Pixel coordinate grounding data
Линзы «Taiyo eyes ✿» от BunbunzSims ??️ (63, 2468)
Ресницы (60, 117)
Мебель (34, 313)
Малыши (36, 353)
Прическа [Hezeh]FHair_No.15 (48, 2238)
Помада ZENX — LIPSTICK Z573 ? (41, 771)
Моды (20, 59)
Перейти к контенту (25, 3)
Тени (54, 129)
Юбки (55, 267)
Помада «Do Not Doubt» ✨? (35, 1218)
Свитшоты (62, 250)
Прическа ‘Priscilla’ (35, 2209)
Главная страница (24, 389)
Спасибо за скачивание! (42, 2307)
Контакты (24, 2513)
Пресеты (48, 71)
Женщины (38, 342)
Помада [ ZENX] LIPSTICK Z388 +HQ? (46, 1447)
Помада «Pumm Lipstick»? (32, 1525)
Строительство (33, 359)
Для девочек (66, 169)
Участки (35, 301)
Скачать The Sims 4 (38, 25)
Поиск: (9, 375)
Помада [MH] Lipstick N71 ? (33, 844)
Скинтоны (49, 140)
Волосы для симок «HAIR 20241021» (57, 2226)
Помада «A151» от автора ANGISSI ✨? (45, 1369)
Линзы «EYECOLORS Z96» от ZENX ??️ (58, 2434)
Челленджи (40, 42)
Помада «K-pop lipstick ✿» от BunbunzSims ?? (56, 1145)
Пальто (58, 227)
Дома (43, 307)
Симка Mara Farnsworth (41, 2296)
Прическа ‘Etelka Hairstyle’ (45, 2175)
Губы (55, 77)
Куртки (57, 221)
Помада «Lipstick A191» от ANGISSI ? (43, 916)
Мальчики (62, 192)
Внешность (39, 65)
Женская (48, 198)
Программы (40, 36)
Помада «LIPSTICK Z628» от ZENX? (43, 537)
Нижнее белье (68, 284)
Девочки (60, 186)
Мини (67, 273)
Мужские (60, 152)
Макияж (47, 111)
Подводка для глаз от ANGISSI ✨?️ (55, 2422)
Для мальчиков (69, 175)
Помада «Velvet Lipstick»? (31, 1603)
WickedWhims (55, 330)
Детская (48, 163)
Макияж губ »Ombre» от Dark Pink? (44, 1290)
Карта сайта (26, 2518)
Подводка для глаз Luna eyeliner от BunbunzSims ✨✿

--- Task brief ---
Exactly and only the lines from the line containing "WickedWhims (55, 330)" through the last line of the entries should be copied, both ends included.

--- Reply to the exercise ---
WickedWhims (55, 330)
Детская (48, 163)
Макияж губ »Ombre» от Dark Pink? (44, 1290)
Карта сайта (26, 2518)
Подводка для глаз Luna eyeliner от BunbunzSims ✨✿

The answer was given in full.